Abstract
Presentation Description :
The corneal epithelium is a stratified epithelial sheet that protects the cornea from invading pathogens and forms a smooth refractive surface that is essential for vision. As an external mucosal barrier, the corneal epithelium is chronically exposed to many different types of stress, including hyperosmolar and dessicating stress in dry eye disease, hyperglycemic stress in diabetes, and chronic inflammatory stress, among others. Given their role in energy production, mitochondria play a key role in the cellular response to stress. As such, mitochondrial dysfunction is a hallmark of many disease conditions. Using a combination of in vitro cell culture and in vivo animal models, we investigated the metabolic and mitochondrial response to stress in the corneal epithelium.
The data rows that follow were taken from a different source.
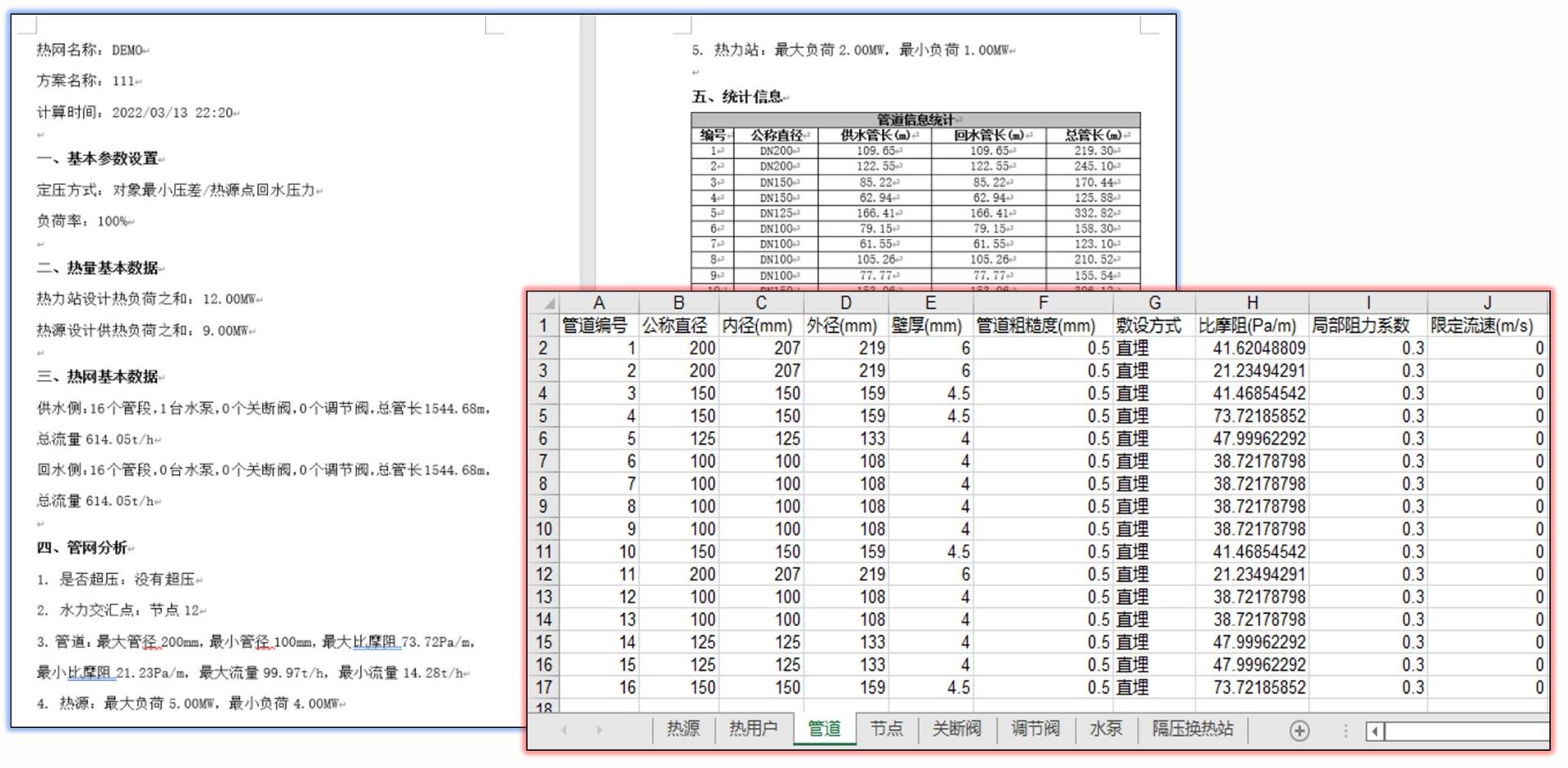Open the 热用户 sheet tab

point(752,728)
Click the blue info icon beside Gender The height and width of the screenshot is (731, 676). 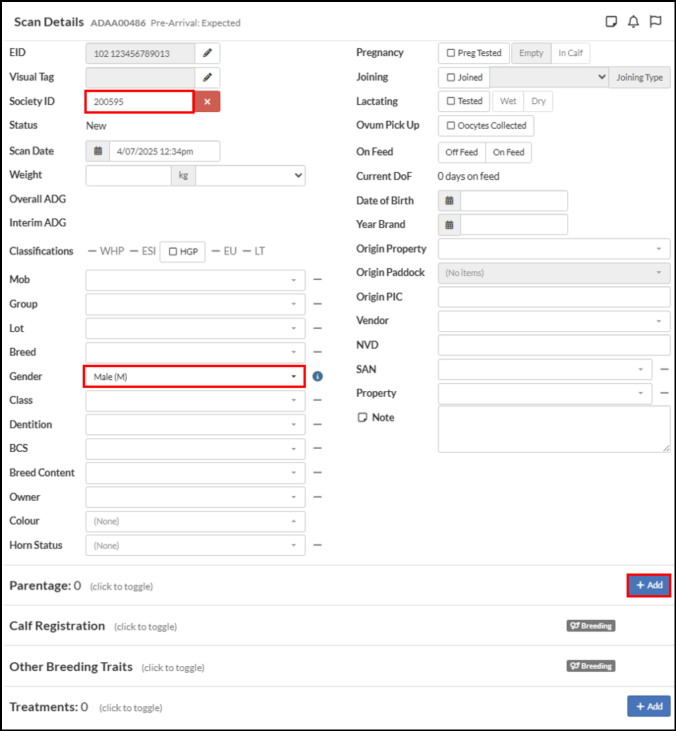pos(317,376)
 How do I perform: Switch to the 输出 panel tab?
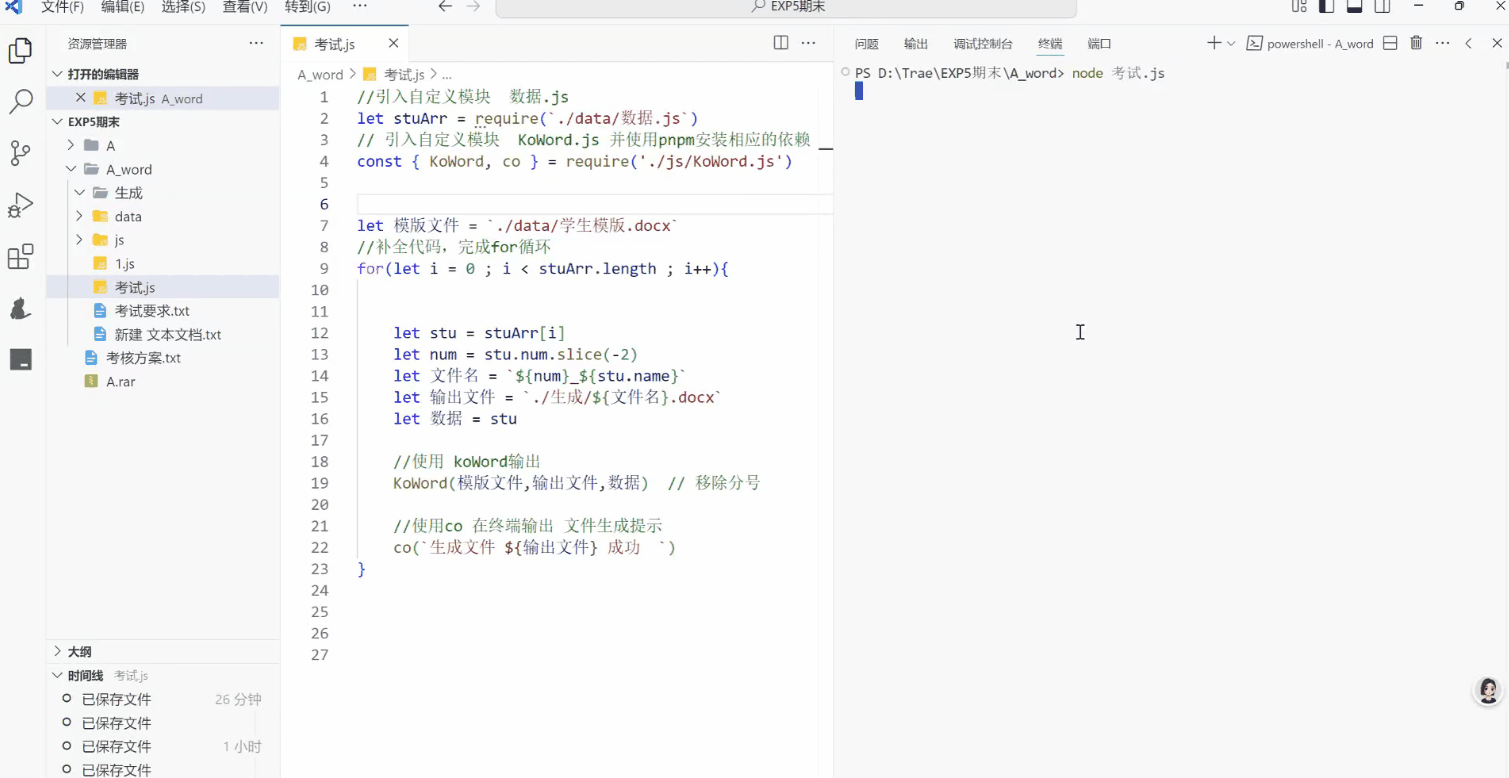(915, 43)
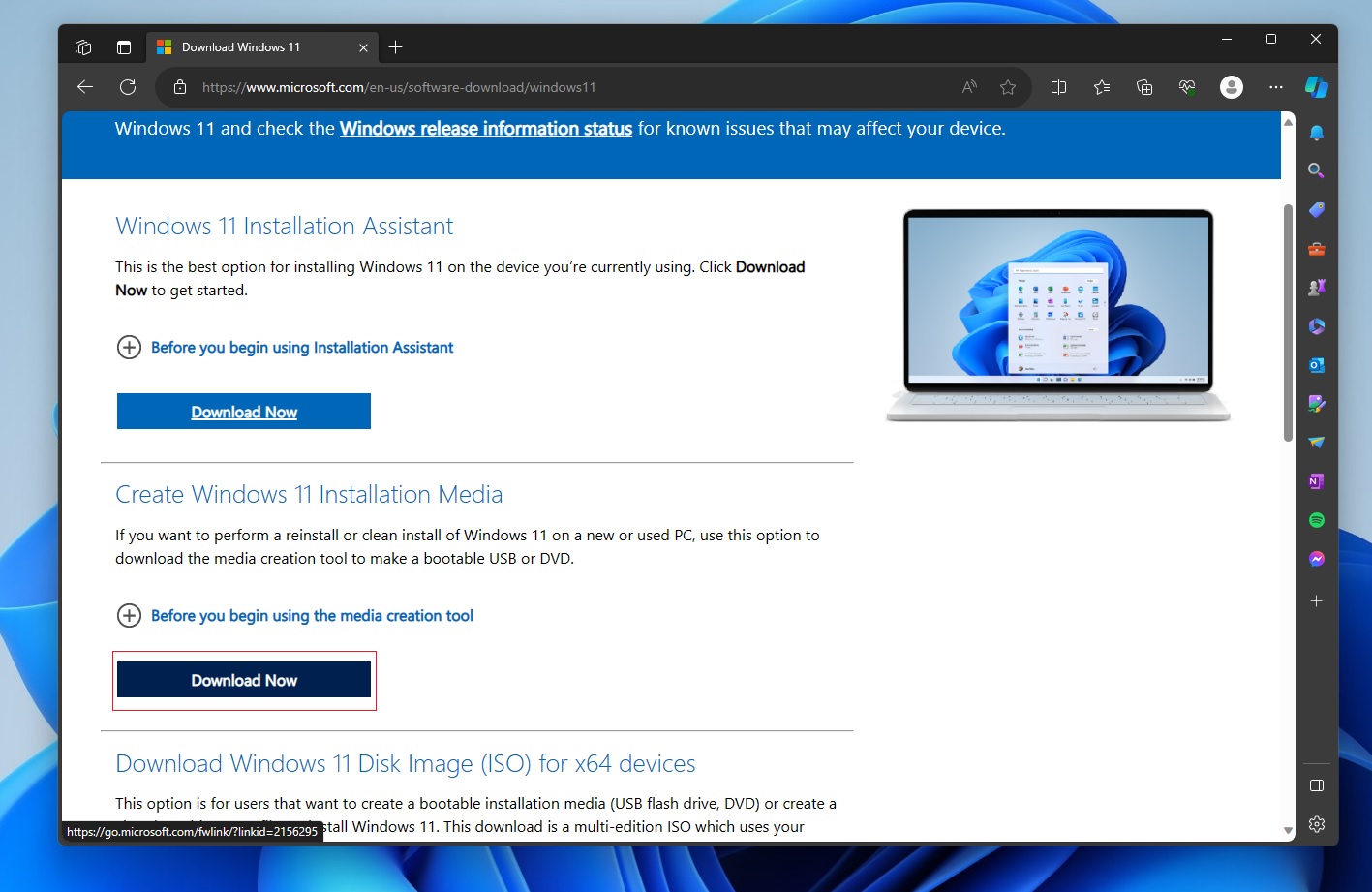Open the Games sidebar icon with chess pieces
This screenshot has width=1372, height=892.
click(x=1316, y=287)
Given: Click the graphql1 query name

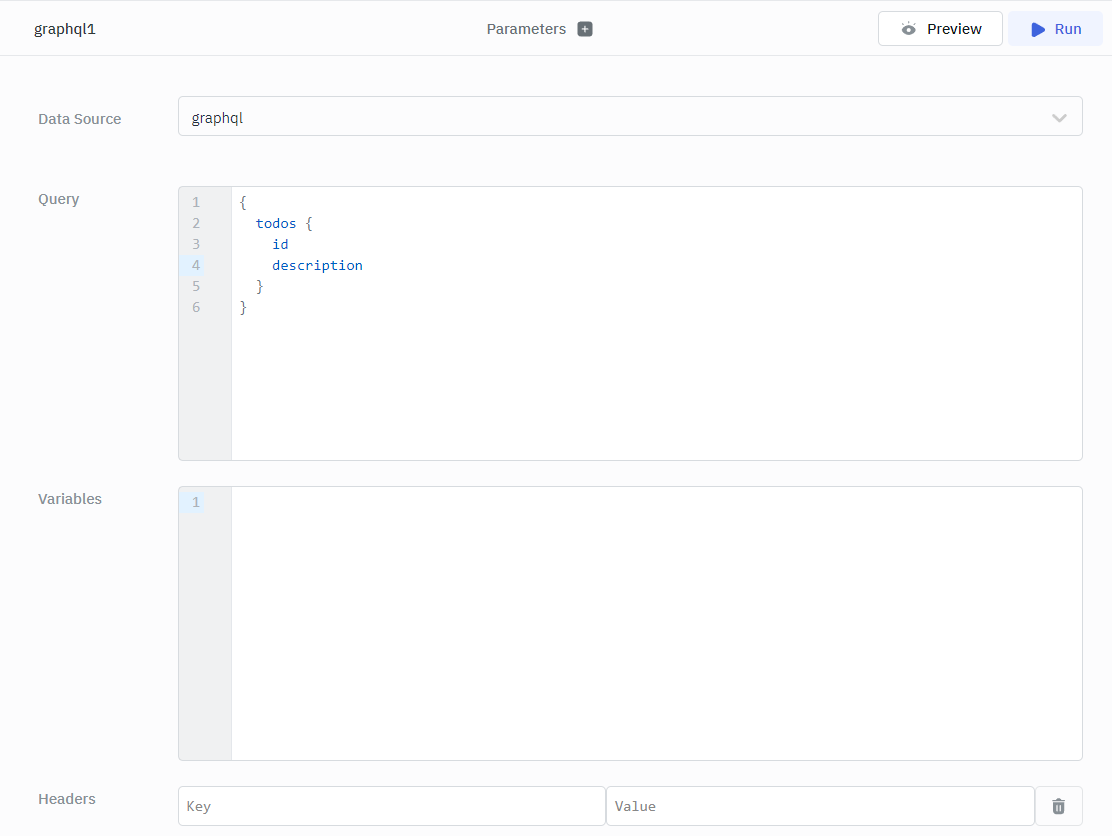Looking at the screenshot, I should pos(65,29).
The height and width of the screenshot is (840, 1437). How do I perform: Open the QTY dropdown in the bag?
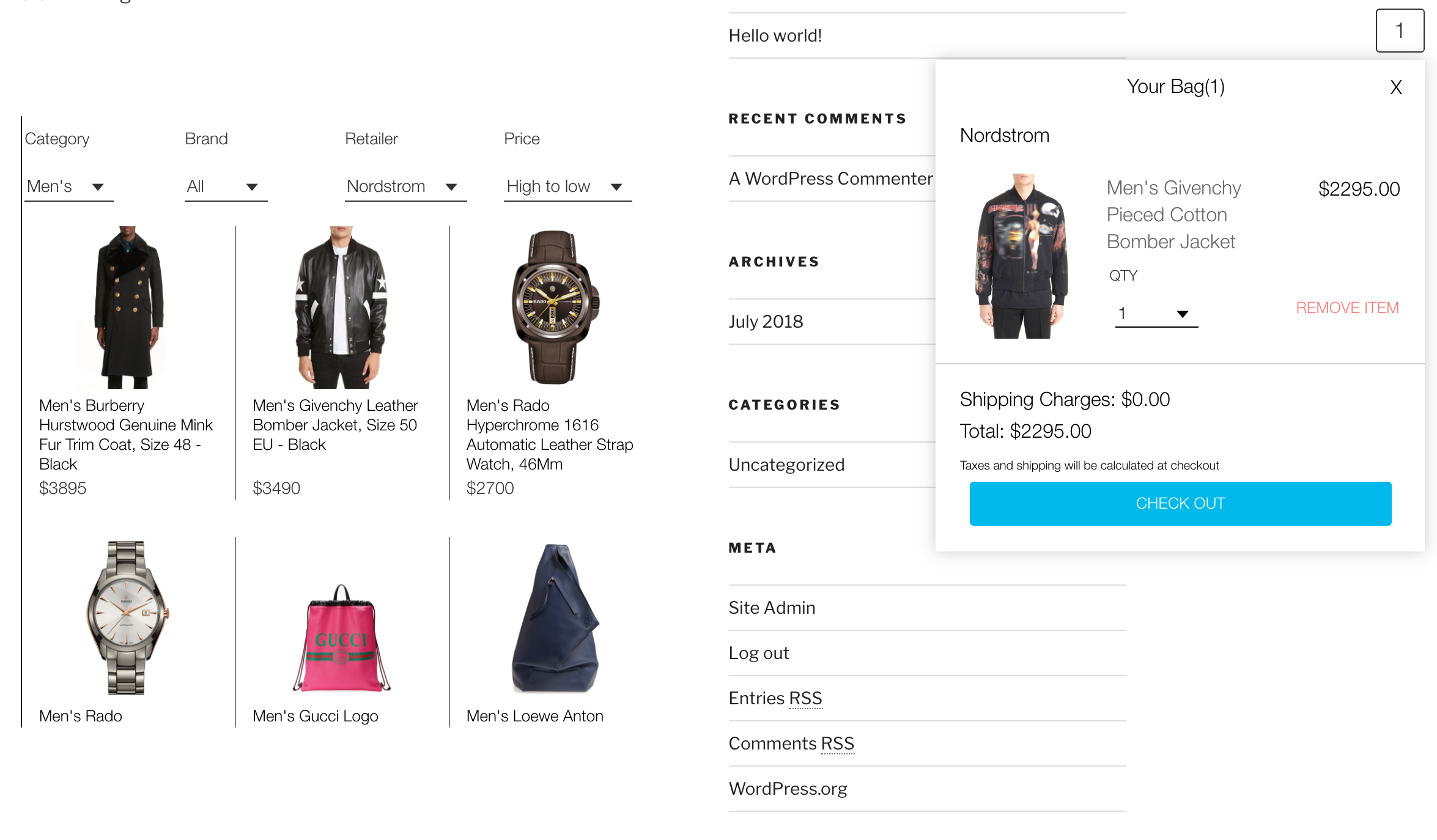click(1156, 314)
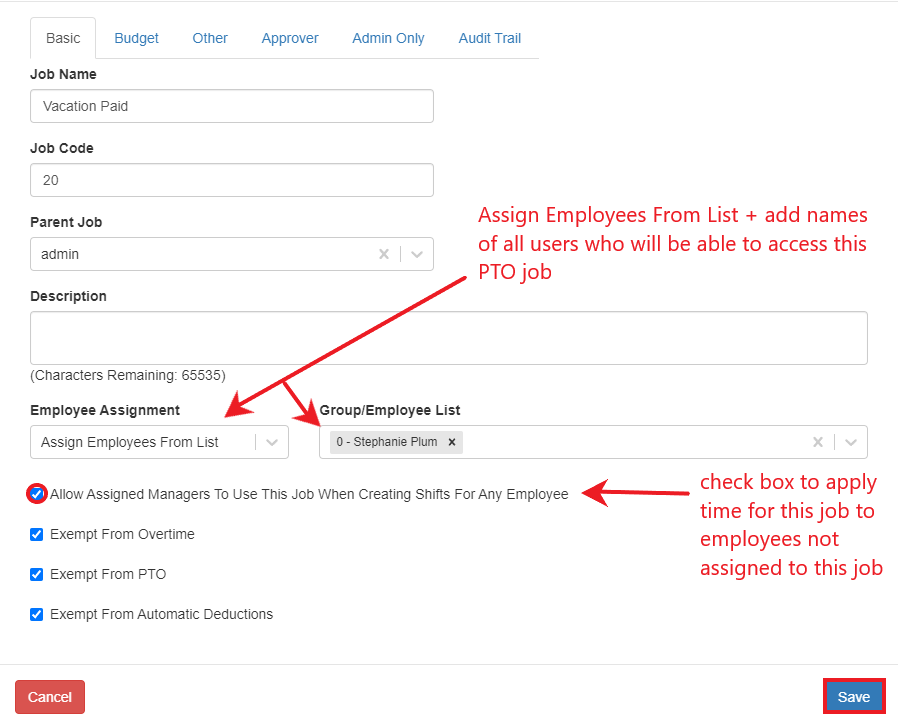The width and height of the screenshot is (898, 719).
Task: Clear the Parent Job selection with the x icon
Action: click(x=384, y=254)
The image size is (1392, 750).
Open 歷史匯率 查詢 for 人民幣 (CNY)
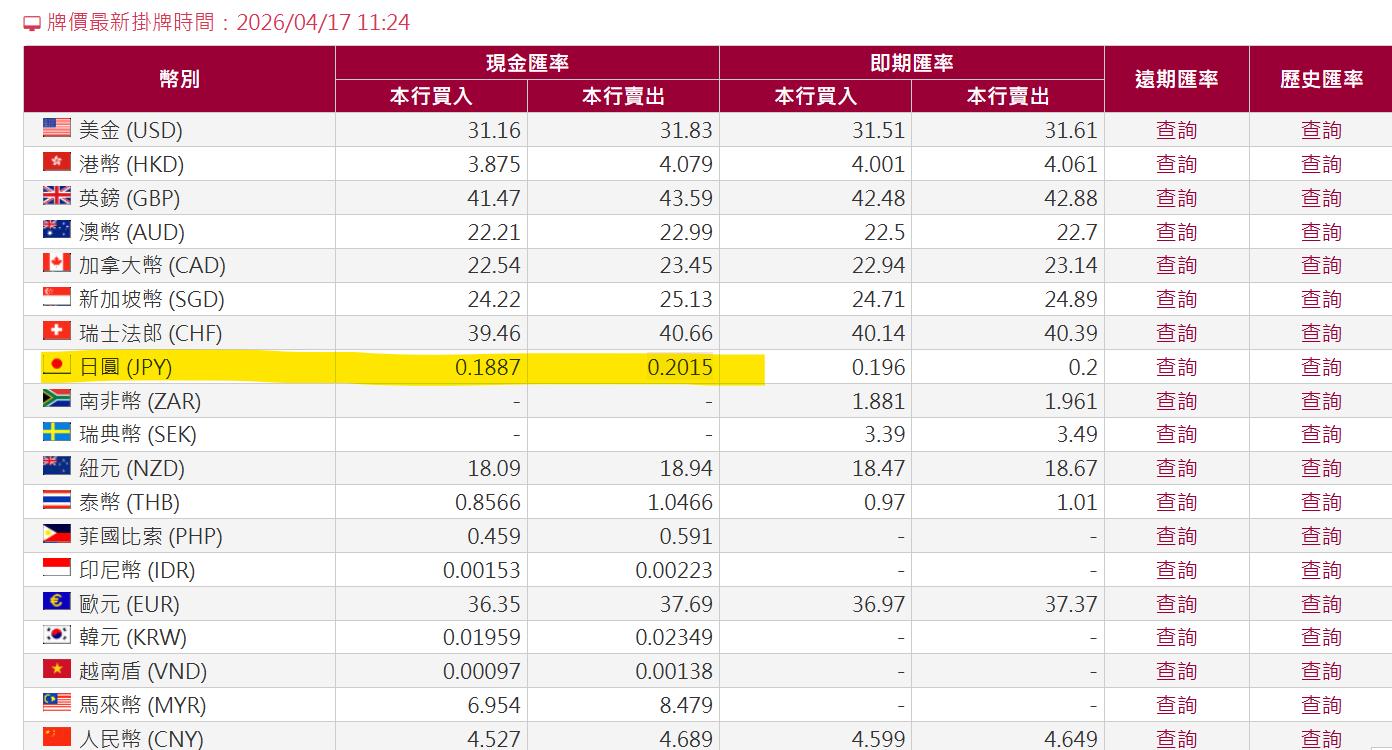pos(1320,738)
Specifically, we have found that: (1) cells differentially regulate oxygen consumption and spare respiratory capacity, the latter being a key mediator of a cell’s ability to respond to stress; (2) spare respiratory capacity is decreased in response to hyperosmolar and hyperglycemic stress, but is increased in response to IL-1b-mediated inflammation; (3) PTEN-inducible kinase 1 (PINK1)- and receptor mediated mitophagic pathways are temporally and spatially activated in a stress-specific dependent manner. Taken together, these findings have important implications in the maintenance of corneal epithelial homeostasis and the pathophysiology of disease.
This abstract was presented at the 2023 ARVO Annual Meeting, held in New Orleans, LA, April 23-27, 2023.